The real pain isn't Rust. It's Apple. Shipping a macOS app outside the App Store in 2026 means your users have to right-click → Open to bypass Gatekeeper on first launch. A Developer ID certificate to avoid this costs $99/year. For a free, open-source weekend project, that's a hard pill. The .app bundle itself is assembled by a shell script, because there is no cargo bundle that does what I need. It works, that's all I care about.

Does it actually work?

Yes. Not because the ML model is flawless, but because the friction is enough.
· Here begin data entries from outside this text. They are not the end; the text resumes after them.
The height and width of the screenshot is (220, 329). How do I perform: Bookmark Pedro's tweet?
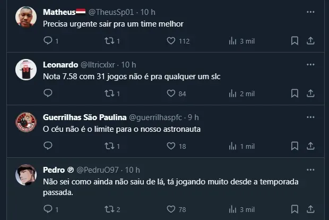coord(295,209)
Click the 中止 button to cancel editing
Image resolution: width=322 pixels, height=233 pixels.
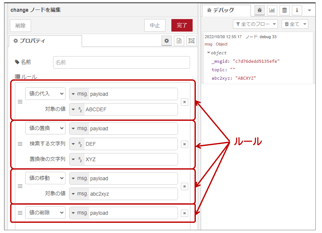click(x=155, y=25)
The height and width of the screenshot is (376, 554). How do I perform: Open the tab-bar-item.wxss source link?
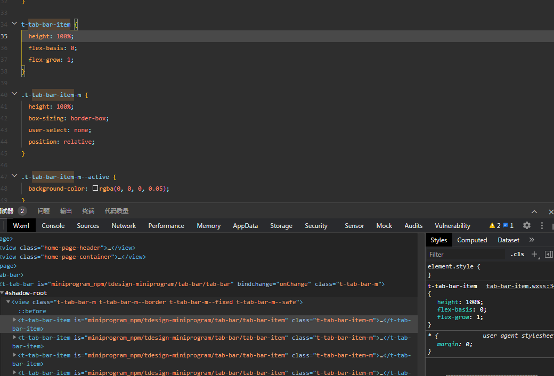coord(519,286)
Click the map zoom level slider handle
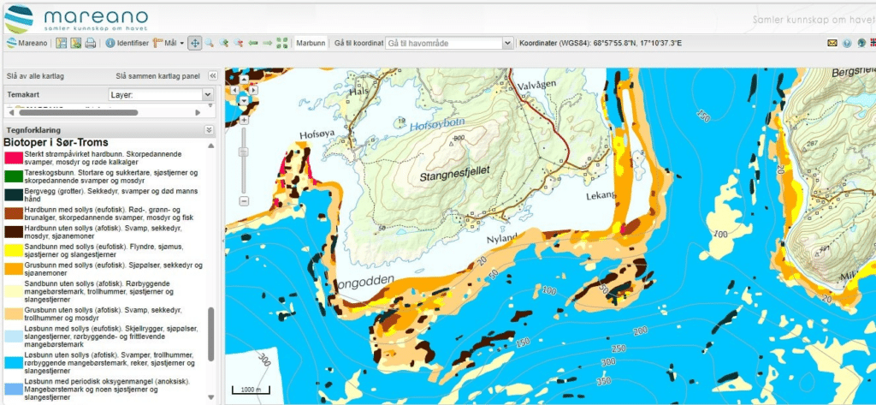Screen dimensions: 876x405 point(244,151)

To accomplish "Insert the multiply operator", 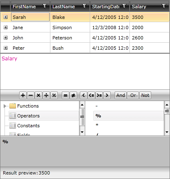I will pyautogui.click(x=39, y=95).
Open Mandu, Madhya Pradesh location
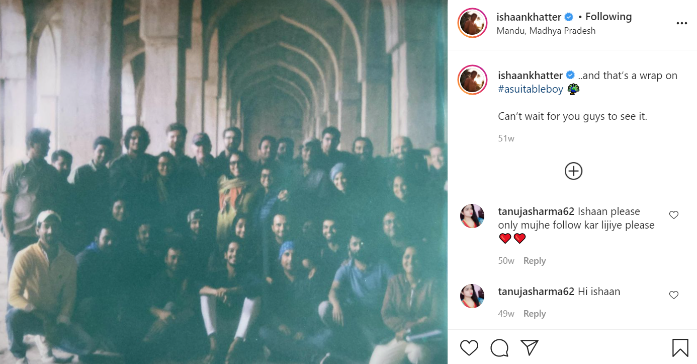This screenshot has height=364, width=697. [x=546, y=31]
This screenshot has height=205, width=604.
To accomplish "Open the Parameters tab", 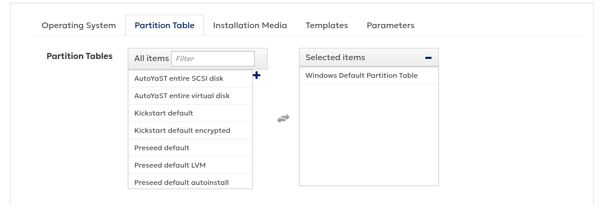I will tap(390, 25).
Seeing the little companion look sad when I type something harsh genuinely makes me pause. I rephrase. I take a breath. The act of pressing Option+Enter to override, choosing consciously to send it anyway, is itself a moment of awareness that didn't exist before. Most of the time, I don't override, I just rephrase more kindly.

It's not going to solve internet toxicity. It's a 6,000-line Rust app made in a weekend by one person who was annoyed at himself. But it works on me, and maybe it'll work on someone else.

I've been thinking about adding a small model that could suggest a kinder rephrasing automatically, but current models are still too big to run continuously as a background process without destroying battery life. For now, the nudge is enough. You don't need a machine to tell you the nice version: you just need something to remind you to stop and think of one.


[安]chor is open source, MIT-licensed, and available on GitHub. If you type things you occasionally regret, to your AI, to your colleagues, or to anyone, maybe give it a look.

Just be nice to everybody who deserves it.